**What you will do**
From the records below, transcribe only the lines running from the one with "Instruction: Open the shopping cart icon" through the one with "Given: Click the tracking". Keep both of those end lines.

Stored items

********

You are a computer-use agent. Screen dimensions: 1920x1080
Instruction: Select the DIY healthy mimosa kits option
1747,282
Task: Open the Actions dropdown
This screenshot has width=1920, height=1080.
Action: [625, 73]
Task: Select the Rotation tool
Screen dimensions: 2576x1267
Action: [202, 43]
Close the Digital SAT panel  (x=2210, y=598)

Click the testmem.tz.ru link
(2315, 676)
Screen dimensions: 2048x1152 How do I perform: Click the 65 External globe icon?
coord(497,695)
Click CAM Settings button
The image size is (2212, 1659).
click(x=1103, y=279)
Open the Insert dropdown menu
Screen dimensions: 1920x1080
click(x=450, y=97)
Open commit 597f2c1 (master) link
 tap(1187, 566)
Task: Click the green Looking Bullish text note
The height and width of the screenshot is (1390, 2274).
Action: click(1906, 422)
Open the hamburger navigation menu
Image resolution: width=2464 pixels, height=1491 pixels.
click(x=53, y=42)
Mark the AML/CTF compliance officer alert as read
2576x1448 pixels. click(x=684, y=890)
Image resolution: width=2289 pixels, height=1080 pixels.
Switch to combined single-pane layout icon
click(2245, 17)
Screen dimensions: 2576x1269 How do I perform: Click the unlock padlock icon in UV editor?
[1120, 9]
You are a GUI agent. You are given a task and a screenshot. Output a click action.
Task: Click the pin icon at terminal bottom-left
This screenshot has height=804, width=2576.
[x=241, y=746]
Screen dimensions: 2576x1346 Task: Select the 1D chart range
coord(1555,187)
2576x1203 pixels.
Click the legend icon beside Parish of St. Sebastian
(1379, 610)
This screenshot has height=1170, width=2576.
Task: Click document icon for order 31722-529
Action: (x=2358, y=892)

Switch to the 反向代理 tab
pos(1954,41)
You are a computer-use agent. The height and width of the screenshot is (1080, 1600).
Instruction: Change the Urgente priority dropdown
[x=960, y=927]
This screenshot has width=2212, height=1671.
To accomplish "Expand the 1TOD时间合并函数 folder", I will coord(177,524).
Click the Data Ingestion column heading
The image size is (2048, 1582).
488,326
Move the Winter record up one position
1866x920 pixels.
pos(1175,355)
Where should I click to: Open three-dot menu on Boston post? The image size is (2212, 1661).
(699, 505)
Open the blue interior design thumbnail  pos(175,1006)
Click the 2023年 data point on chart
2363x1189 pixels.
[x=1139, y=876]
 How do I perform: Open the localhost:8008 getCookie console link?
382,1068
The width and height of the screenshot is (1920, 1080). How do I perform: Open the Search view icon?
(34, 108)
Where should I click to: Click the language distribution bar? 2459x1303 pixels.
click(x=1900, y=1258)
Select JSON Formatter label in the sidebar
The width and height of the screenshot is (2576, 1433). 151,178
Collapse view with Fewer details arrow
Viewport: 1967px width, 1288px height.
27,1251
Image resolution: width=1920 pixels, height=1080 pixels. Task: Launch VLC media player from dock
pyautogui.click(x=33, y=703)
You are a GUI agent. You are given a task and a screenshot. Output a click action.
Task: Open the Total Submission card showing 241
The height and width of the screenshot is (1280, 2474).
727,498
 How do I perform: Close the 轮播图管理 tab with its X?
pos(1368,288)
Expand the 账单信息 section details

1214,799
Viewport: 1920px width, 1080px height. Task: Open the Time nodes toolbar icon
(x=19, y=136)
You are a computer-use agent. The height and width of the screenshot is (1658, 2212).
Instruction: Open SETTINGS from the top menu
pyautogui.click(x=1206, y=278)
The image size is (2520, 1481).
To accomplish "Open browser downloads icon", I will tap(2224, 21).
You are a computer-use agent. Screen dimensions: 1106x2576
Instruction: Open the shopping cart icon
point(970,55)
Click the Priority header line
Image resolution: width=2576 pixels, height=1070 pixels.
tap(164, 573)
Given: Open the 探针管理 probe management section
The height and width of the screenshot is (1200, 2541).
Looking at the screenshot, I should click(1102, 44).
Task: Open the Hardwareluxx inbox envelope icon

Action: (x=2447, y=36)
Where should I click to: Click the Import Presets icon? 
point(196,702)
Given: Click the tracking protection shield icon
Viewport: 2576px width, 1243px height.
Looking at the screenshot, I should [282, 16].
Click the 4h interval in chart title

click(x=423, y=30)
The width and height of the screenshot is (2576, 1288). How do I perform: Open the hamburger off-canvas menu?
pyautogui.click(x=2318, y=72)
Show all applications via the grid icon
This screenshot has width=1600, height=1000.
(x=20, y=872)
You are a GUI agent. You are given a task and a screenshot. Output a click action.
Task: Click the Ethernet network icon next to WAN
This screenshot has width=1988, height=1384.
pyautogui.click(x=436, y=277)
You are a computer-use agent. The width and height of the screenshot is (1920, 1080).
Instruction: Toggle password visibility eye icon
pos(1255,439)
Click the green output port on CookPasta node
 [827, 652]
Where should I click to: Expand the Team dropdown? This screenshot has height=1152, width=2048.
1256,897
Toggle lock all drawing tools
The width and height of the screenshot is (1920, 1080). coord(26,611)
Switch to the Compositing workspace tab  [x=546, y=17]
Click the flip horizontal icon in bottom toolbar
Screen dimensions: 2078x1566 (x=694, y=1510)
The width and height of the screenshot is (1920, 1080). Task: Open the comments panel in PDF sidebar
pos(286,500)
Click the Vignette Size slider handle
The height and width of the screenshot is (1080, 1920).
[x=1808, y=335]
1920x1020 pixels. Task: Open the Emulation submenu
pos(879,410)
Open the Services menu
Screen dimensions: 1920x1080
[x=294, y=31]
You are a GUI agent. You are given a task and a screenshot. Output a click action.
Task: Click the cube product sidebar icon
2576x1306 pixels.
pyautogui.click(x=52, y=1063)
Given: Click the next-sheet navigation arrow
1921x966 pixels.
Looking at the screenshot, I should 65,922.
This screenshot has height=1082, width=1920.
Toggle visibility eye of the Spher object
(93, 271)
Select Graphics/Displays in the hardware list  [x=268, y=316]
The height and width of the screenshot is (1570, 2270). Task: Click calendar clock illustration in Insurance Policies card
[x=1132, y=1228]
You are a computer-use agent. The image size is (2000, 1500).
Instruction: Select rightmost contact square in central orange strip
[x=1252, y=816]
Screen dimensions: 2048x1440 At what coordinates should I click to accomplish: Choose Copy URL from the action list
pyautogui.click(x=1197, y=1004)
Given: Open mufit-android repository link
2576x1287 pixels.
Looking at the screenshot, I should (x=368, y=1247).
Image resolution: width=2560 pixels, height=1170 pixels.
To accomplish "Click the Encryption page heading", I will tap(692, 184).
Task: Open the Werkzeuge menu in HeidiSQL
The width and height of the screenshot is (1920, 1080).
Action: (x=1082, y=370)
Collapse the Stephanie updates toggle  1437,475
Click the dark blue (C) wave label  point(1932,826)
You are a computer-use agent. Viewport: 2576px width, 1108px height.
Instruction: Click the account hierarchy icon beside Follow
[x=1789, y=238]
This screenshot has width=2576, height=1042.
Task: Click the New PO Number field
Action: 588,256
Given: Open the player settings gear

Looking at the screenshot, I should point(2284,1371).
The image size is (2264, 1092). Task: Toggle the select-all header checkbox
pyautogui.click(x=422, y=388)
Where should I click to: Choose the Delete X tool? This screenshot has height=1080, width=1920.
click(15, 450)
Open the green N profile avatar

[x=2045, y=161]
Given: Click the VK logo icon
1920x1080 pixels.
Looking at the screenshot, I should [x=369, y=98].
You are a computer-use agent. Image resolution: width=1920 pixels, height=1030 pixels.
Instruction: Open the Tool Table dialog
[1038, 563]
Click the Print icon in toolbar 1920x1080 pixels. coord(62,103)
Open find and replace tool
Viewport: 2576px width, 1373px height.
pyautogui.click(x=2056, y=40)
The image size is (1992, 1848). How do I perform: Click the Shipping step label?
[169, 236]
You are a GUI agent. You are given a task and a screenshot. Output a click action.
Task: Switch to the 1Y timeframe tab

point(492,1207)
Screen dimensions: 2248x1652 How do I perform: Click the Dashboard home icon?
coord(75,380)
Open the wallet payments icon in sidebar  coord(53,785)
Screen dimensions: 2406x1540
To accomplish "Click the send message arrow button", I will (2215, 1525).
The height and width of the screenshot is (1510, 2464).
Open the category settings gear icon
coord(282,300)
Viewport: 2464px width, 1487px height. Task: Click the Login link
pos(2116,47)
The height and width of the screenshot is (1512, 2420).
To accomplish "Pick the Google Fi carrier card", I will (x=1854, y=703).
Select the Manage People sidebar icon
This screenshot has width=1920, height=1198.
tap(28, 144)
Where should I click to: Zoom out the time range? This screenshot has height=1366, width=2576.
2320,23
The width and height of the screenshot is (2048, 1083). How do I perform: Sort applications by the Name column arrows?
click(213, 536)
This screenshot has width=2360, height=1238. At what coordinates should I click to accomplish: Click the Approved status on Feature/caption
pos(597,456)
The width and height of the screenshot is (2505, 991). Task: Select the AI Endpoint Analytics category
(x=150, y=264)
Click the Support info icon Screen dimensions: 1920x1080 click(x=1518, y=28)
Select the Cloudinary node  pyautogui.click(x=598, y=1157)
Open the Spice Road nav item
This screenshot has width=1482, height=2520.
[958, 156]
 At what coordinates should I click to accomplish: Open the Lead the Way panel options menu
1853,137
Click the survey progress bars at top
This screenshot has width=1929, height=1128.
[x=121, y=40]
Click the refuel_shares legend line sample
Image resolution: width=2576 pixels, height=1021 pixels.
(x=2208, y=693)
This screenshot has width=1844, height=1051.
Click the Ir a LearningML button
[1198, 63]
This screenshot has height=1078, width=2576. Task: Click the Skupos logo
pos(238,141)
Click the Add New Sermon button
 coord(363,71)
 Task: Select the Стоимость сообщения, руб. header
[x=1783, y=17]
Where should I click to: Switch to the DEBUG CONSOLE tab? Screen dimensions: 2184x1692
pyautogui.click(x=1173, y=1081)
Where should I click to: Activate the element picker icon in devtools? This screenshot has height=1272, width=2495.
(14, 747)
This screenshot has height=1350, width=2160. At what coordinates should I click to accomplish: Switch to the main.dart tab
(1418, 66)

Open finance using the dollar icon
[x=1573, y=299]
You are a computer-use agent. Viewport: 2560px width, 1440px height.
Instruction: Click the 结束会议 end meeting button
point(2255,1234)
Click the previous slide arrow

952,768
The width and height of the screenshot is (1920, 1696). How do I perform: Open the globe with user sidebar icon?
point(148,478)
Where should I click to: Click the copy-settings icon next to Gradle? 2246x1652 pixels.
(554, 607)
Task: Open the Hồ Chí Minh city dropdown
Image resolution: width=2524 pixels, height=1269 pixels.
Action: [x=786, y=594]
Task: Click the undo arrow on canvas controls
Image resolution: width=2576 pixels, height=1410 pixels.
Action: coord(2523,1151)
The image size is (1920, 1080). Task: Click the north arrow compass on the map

********

**Answer area**
Instruction: Open the shopping cart icon
point(970,55)
Click the Priority header line
Image resolution: width=2576 pixels, height=1070 pixels.
tap(164, 573)
Given: Open the 探针管理 probe management section
The height and width of the screenshot is (1200, 2541).
Looking at the screenshot, I should click(1102, 44).
Task: Open the Hardwareluxx inbox envelope icon

Action: (x=2447, y=36)
Where should I click to: Click the Import Presets icon? 
point(196,702)
Given: Click the tracking protection shield icon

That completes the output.